We sell the majority of our uranium and fuel services products under long-term contracts, which are routinely denominated in US dollars, while our production costs are largely denominated in Canadian dollars. To provide cash flow predictability and certainty as we undertake our operating and capital expenditures, we use hedging to try to protect our net exposure (e.g. total sales less US dollar expenses and product purchases) against shorter term exchange rate volatility.
Our risk management policy permits us to hedge 35% to 100% of our expected net exposure over a rolling 60-month period. Our normal practice is to hedge over a three- to four-year period by hedging 50% to 80% of net exposure in the first 12 months with decreasing hedge ratios in subsequent years. The actual hedge position is reflected in Revenue, cash flow and earnings sensitivity analysis.

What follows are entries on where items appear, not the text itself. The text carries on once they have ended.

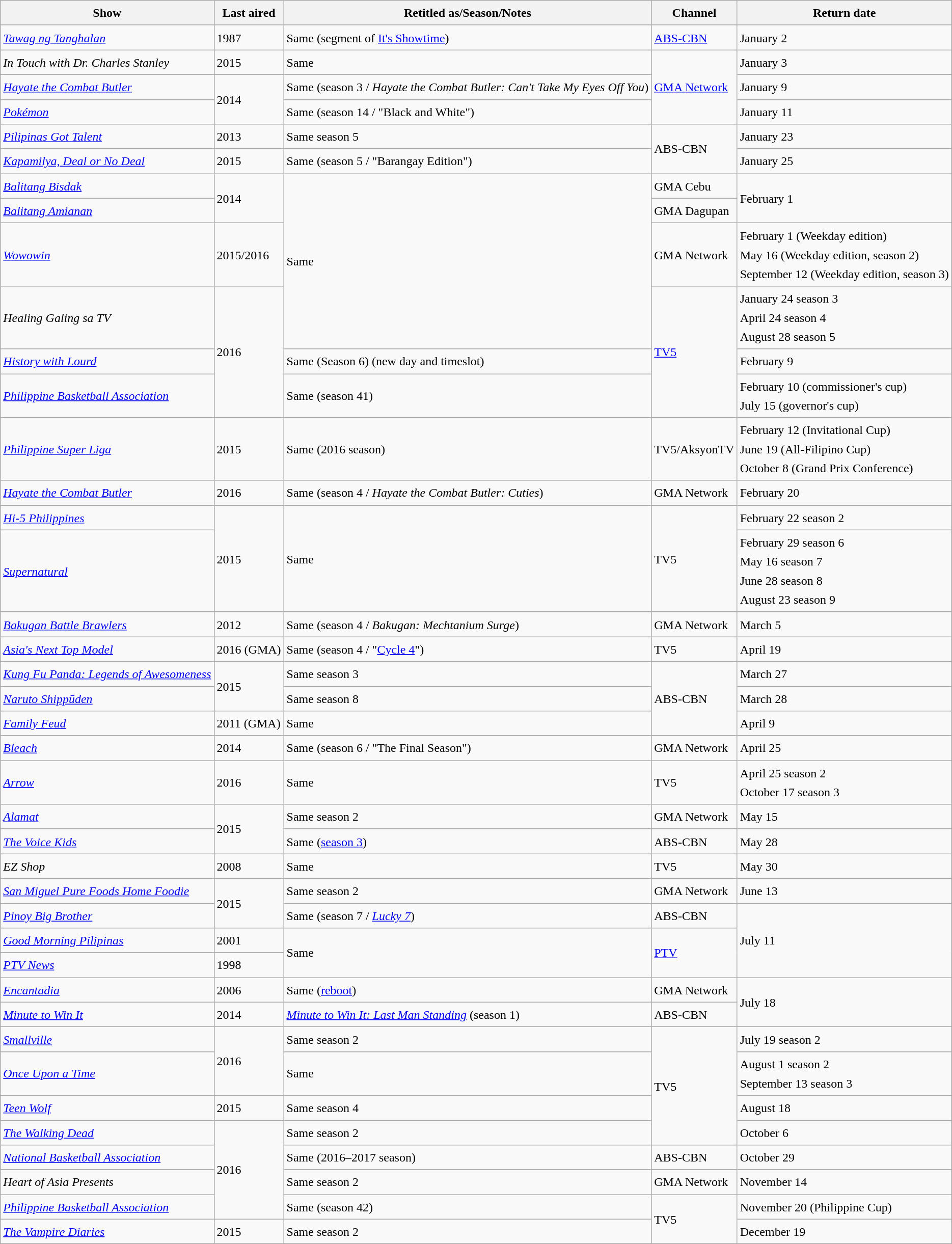
Same (season 5 / "Barangay Edition") [468, 161]
July 11 [845, 940]
2013 [249, 137]
February 29 season 6 May 16 season 7 June 28 season 8 August 23 season 9 [845, 570]
April 19 [845, 649]
Pilipinas Got Talent [107, 137]
Tawag ng Tanghalan [107, 38]
TV5/AksyonTV [694, 449]
San Miguel Pure Foods Home Foodie [107, 890]
Retitled as/Season/Notes [468, 13]
Kapamilya, Deal or No Deal [107, 161]
Kung Fu Panda: Legends of Awesomeness [107, 673]
Encantadia [107, 990]
January 23 [845, 137]
Naruto Shippūden [107, 699]
Pokémon [107, 112]
Same season 4 [468, 1107]
Last aired [249, 13]
Show [107, 13]
Same (season 4 / "Cycle 4") [468, 649]
January 24 season 3 April 24 season 4 August 28 season 5 [845, 317]
1998 [249, 965]
The Vampire Diaries [107, 1232]
February 20 [845, 493]
February 22 season 2 [845, 518]
2001 [249, 940]
Same (season 7 / Lucky 7) [468, 916]
Supernatural [107, 570]
March 27 [845, 673]
January 9 [845, 87]
Same (season 4 / Hayate the Combat Butler: Cuties) [468, 493]
November 14 [845, 1182]
February 1 (Weekday edition) May 16 (Weekday edition, season 2) September 12 (Weekday edition, season 3) [845, 255]
Balitang Bisdak [107, 186]
Once Upon a Time [107, 1073]
October 29 [845, 1157]
May 28 [845, 841]
January 2 [845, 38]
Same season 5 [468, 137]
The Walking Dead [107, 1133]
Channel [694, 13]
Same (segment of It's Showtime) [468, 38]
October 6 [845, 1133]
August 18 [845, 1107]
Balitang Amianan [107, 211]
November 20 (Philippine Cup) [845, 1207]
Same season 3 [468, 673]
PTV News [107, 965]
Teen Wolf [107, 1107]
Same (season 4 / Bakugan: Mechtanium Surge) [468, 624]
Bakugan Battle Brawlers [107, 624]
2006 [249, 990]
February 1 [845, 199]
History with Lourd [107, 362]
Asia's Next Top Model [107, 649]
2015/2016 [249, 255]
2011 (GMA) [249, 723]
Same (2016–2017 season) [468, 1157]
2012 [249, 624]
January 11 [845, 112]
Healing Galing sa TV [107, 317]
Bleach [107, 748]
Same (season 3) [468, 841]
GMA Dagupan [694, 211]
February 10 (commissioner's cup) July 15 (governor's cup) [845, 396]
The Voice Kids [107, 841]
Same (season 6 / "The Final Season") [468, 748]
March 28 [845, 699]
Same (reboot) [468, 990]
December 19 [845, 1232]
June 13 [845, 890]
Same (season 14 / "Black and White") [468, 112]
1987 [249, 38]
2016 (GMA) [249, 649]
In Touch with Dr. Charles Stanley [107, 62]
Same (season 41) [468, 396]
January 3 [845, 62]
Same (Season 6) (new day and timeslot) [468, 362]
January 25 [845, 161]
Philippine Super Liga [107, 449]
Hi-5 Philippines [107, 518]
Same (2016 season) [468, 449]
National Basketball Association [107, 1157]
PTV [694, 953]
April 25 [845, 748]
May 30 [845, 866]
GMA Cebu [694, 186]
July 19 season 2 [845, 1039]
EZ Shop [107, 866]
Same (season 3 / Hayate the Combat Butler: Can't Take My Eyes Off You) [468, 87]
April 25 season 2 October 17 season 3 [845, 782]
Alamat [107, 817]
July 18 [845, 1002]
March 5 [845, 624]
May 15 [845, 817]
Minute to Win It [107, 1015]
Family Feud [107, 723]
August 1 season 2 September 13 season 3 [845, 1073]
Minute to Win It: Last Man Standing (season 1) [468, 1015]
February 9 [845, 362]
Heart of Asia Presents [107, 1182]
February 12 (Invitational Cup) June 19 (All-Filipino Cup) October 8 (Grand Prix Conference) [845, 449]
Smallville [107, 1039]
Pinoy Big Brother [107, 916]
Same season 8 [468, 699]
Return date [845, 13]
Wowowin [107, 255]
2008 [249, 866]
April 9 [845, 723]
Good Morning Pilipinas [107, 940]
Arrow [107, 782]
Same (season 42) [468, 1207]
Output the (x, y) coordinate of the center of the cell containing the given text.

In the reporting period, some hedge contracts may be settled and the remaining contracts outstanding, we mark-to-market, which can result in reported gains or losses on derivatives for the period depending on the movement in the US/Cdn exchange rate. In periods of rapid currency fluctuations, the average exchange rate under our hedge contracts will lag the market. For example, the average US/Cdn exchange rate for our 2015 hedge position included exchange rates for periods prior to the rapid devaluation of the Canadian dollar and was much lower than the average exchange rate for 2015. As a result, as a Canadian dollar reporter, we reported significant losses on derivatives in 2015. However, over time and as we add hedges at current market rates, we expect to realize the benefit of the weak Canadian dollar as the average exchange rate under our hedge contracts increases. In the event of a rapidly appreciating Canadian dollar, we would see the opposite effect.
Since we use hedging to protect our foreign exchange exposure in a particular period, when we put contracts in place we designate them for use in that period. Therefore, a portion of the reported gains and losses noted above do not apply in the current period. We take this into account in our adjusted net earnings measure, with the goal of better matching the benefits of our hedging activities with the expected foreign currency exposure to which they apply. In our adjusted net earnings measure, we adjust net earnings in the reporting period for one-time items that are not representative of our ongoing operations and to:
- remove mark-to-market gains or losses on the outstanding hedge position at the end of the period
- remove the portion of gains and losses on those contracts that were rolled over in the reporting period for use in a future period
- add back gains and losses previously removed and that apply to the current period
At December 31, 2015:
- The value of the US dollar relative to the Canadian dollar was $1.00 (US) for $1.38 (Cdn), up from $1.00 (US) for $1.16 (Cdn) at December 31, 2014. The exchange rate averaged $1.00 (US) for $1.28 (Cdn) over the year.
- We had foreign currency forward contracts of $1.0 billion (US), EUR 12 million and foreign currency options of $250 million (US) at December 31, 2015. The US currency forward contracts had an average exchange rate of $1.00 (US) for $1.23 (Cdn) and US currency option contracts had an average exchange rate range of $1.00 (US) for $1.28 to $1.34 (Cdn), and €1.00 for $1.11 (US) for EUR currency contracts.
- The mark-to-market loss on all foreign exchange contracts was $167 million compared to a $67 million loss at December 31, 2014.
We manage counterparty risk associated with hedging by dealing with highly rated counterparties and limiting our exposure. At December 31, 2015, with the exception of the EUR hedge, all of our counterparties to foreign exchange hedging contracts had a Standard & Poor’s (S&P) credit rating of A or better.